--- Article ---
Cash ATMs take dispenser cartridges, this one holds 16,000 notes. $320k of $20s or $1.6 million in Benjamins.
posted by Skorgu at 12:30 PM on December 17, 2010


If this is true then why do they accept dollars as payment?

You best shut your mouth boy, that sounds suspiciously like some kinda commie talk. Mebbe even eurocommie talk. You know what we do to them 'round these parts, dontcha?
posted by aramaic at 12:32 PM on December 17, 2010


Barter favors for soda pop, if Left 4 Dead has taught me anything.

Bah! The real money is in soda pop CAPS, if Fallout 3 has taught me anything.
posted by entropicamericana at 12:35 PM on December 17, 2010 [3 favorites]


Obligatory Non Sequitur
posted by JoeXIII007 at 12:40 PM on December 17, 2010 [1 favorite]


Gold. How quaint. Another 20 years and I'll be standing next to a water cooler with a shotgun, a bowie knife, 30 cases of shells and a rabid foam around my mouth, selling 1oz shots in exchange for a gallon of gas.
posted by spicynuts at 12:41 PM on December 17, 2010 [1 favorite]


I usually work in smaller denominations. Let me know when it spits out silver and copper pieces.
posted by stevis23 at 12:41 PM on December 17, 2010 [2 favorites]


Hm. If so, then there should be a fine market in these areas in some combination of fake gold, gold detecting kits, and fake gold detecting kits that don't actually detect my fake gold.
posted by rmd1023 at 12:42 PM on December 17, 2010 [1 favorite]


gold will become a parallel currency in the next five years.

Maybe, but everyone will be moving their gold around with debit/credit cards or RFID tags or biometric scanners.
posted by furiousxgeorge at 12:43 PM on December 17, 2010 [1 favorite]


Molybdenum is where it's at, suckas.
posted by Burhanistan at 12:50 PM on December 17, 2010 [1 favorite]


How come gold looks insanely tacky when it's presented as anything other than an ingot?
posted by maxwelton at 12:53 PM on December 17, 2010 [1 favorite]


jedicus: " Maybe, but it won't be because of the gold. At $1376/oz, that's just 6.8lbs (~3.1kg), even if the entire $150,000 is in gold."

Funny. I would have thought it was more.

That reminds me of this story from eriko.
posted by zarq at 12:55 PM on December 17, 2010


An ATM machine would dispense ATMs.
posted by grubi at 12:56 PM on December 17, 2010 [17 favorites]


It should feature a life sized gold bust of Mr. T. His mouth opens and spits gold coins at you.
posted by Burhanistan at 12:58 PM on December 17, 2010 [3 favorites]


The perfect PR gift for your organization that has lots of money, but no imagination.

(rich looking Saudi oil man, buxom (and perhaps just maybe topless) eastern European lady and clever British banker looking stereotypes suit sold separately)

Bling like this is a magnate for new money that won't be keeping it.
--- Record extracts ---
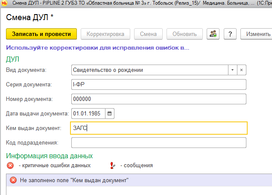The width and height of the screenshot is (272, 195).
Task: Click the messages legend exclamation icon
Action: 113,165
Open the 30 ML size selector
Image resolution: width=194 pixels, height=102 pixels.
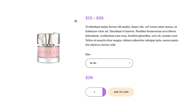(x=109, y=63)
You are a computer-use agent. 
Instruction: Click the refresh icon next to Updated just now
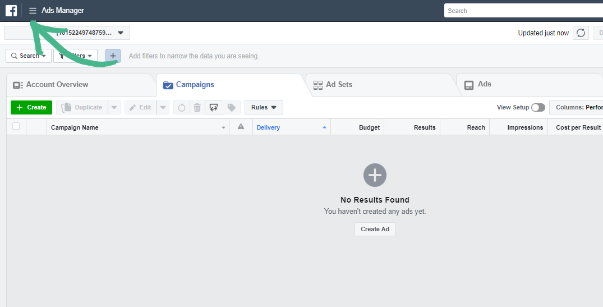coord(581,33)
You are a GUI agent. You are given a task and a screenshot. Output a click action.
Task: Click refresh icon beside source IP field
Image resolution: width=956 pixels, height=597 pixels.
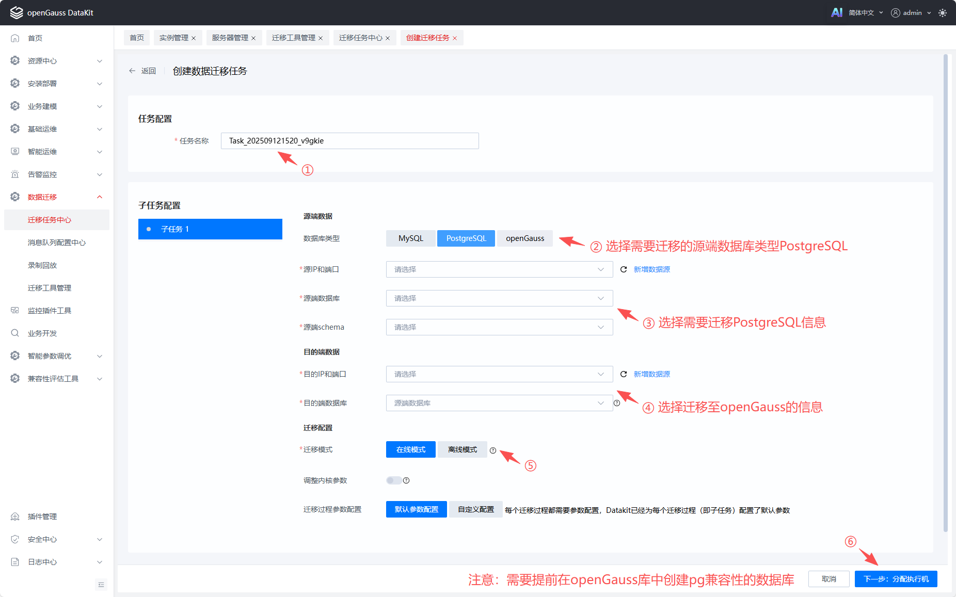(x=624, y=269)
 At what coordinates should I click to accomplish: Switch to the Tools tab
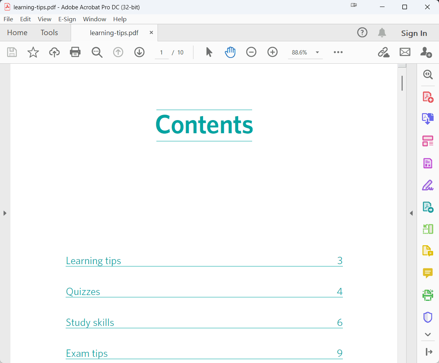49,33
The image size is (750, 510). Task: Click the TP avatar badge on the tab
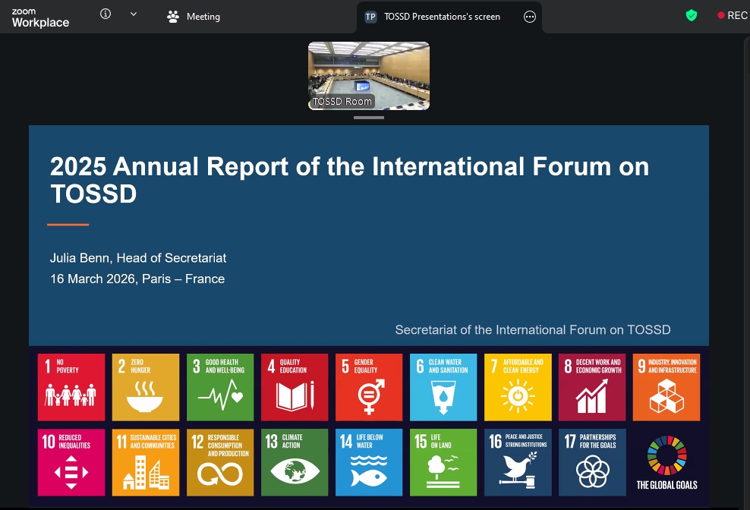click(x=370, y=16)
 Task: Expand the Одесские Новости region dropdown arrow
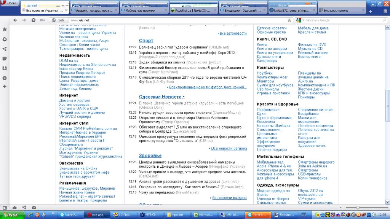[x=184, y=97]
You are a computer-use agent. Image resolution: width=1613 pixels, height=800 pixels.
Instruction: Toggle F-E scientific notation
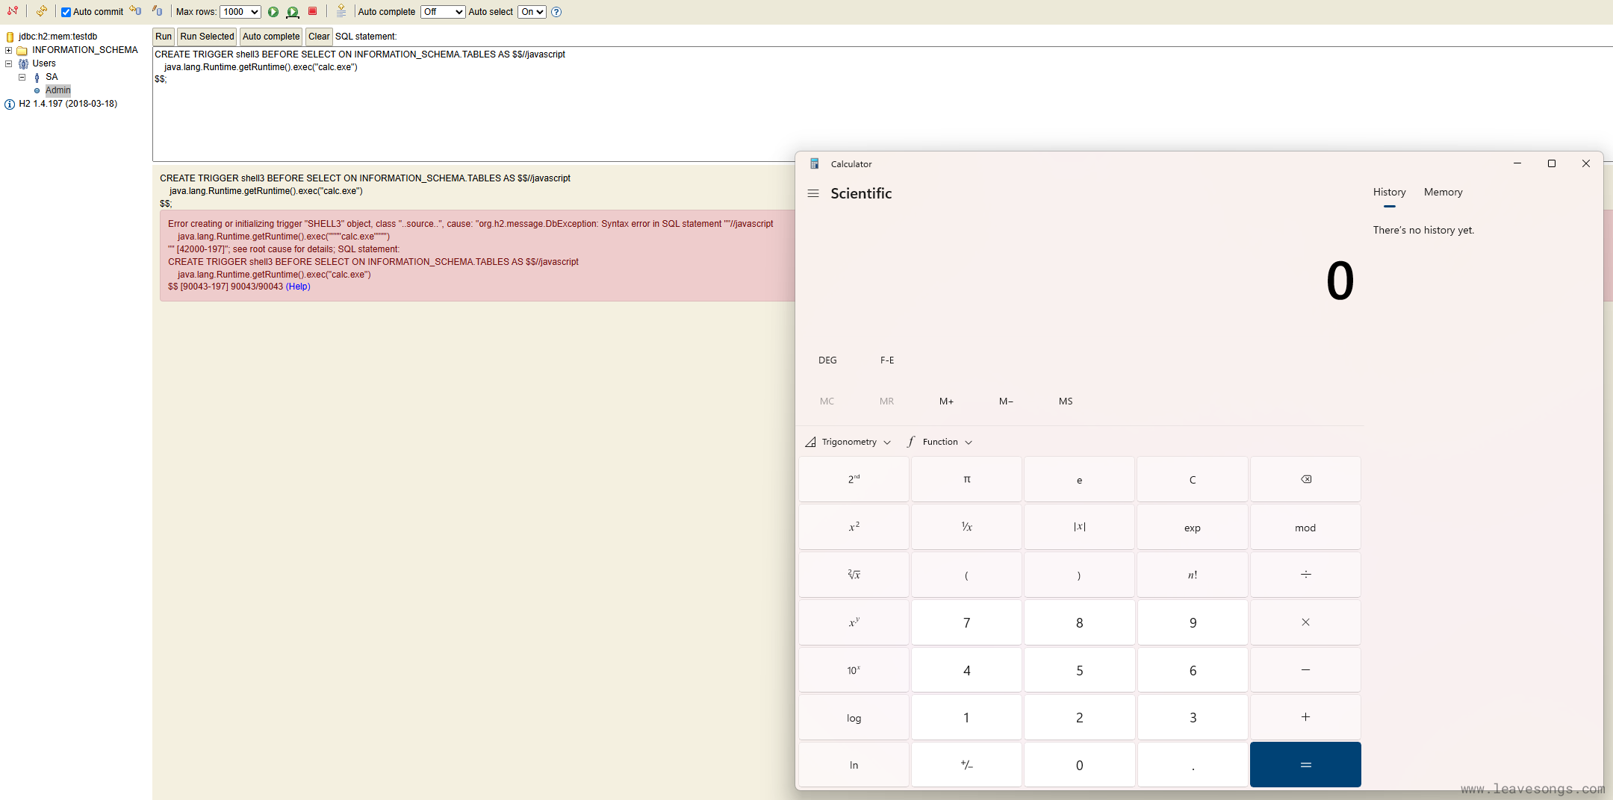886,360
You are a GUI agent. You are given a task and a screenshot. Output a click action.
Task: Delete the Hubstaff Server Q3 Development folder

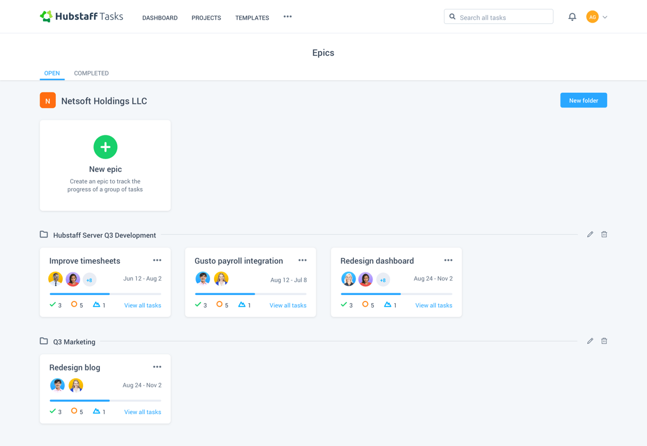click(x=604, y=235)
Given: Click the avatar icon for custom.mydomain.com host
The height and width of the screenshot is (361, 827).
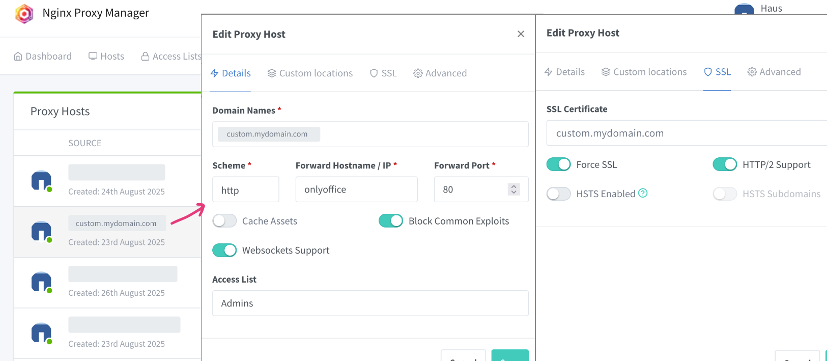Looking at the screenshot, I should tap(41, 232).
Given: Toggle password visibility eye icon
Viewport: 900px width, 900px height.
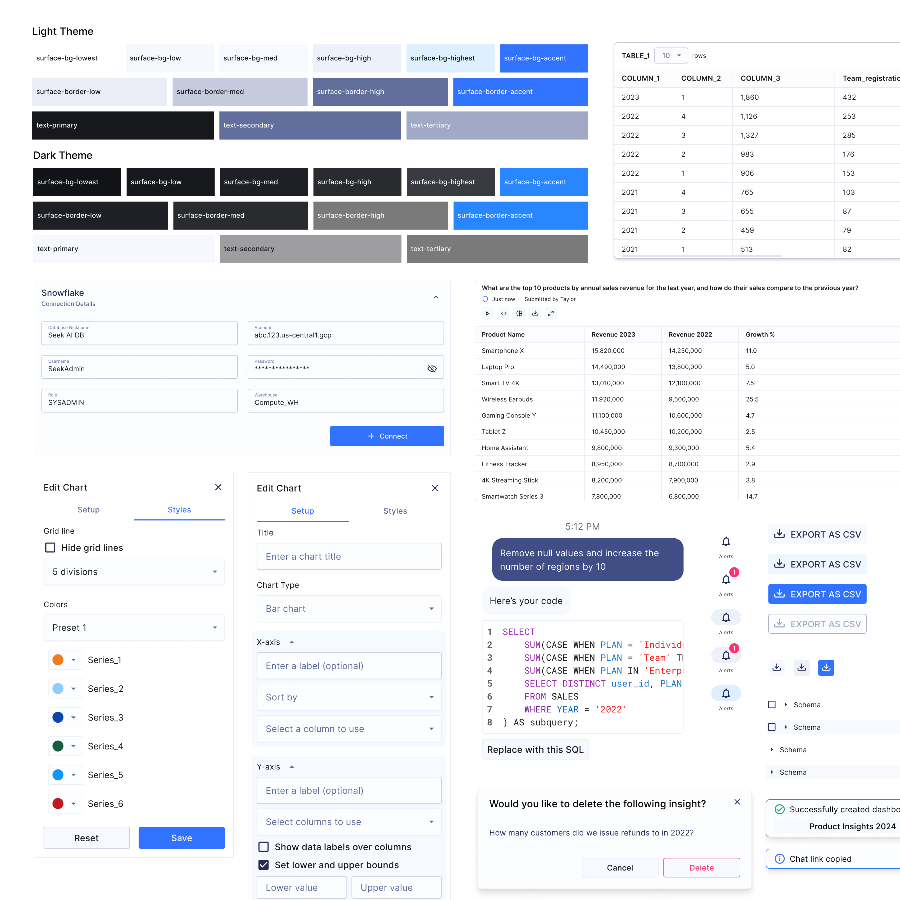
---
▸ **What you need to do**
- a) Transcribe the part of the comment thread starting with "posted by Burhanistan at 12:50" and going on through "it was more.".
- b) According to the comment thread, how many notes does the ATM dispenser cartridge hold?

▸ **Set of answers**
- a)
posted by Burhanistan at 12:50 PM on December 17, 2010 [1 favorite]


How come gold looks insanely tacky when it's presented as anything other than an ingot?
posted by maxwelton at 12:53 PM on December 17, 2010 [1 favorite]


jedicus: " Maybe, but it won't be because of the gold. At $1376/oz, that's just 6.8lbs (~3.1kg), even if the entire $150,000 is in gold."

Funny. I would have thought it was more.

- b) 16,000 notes.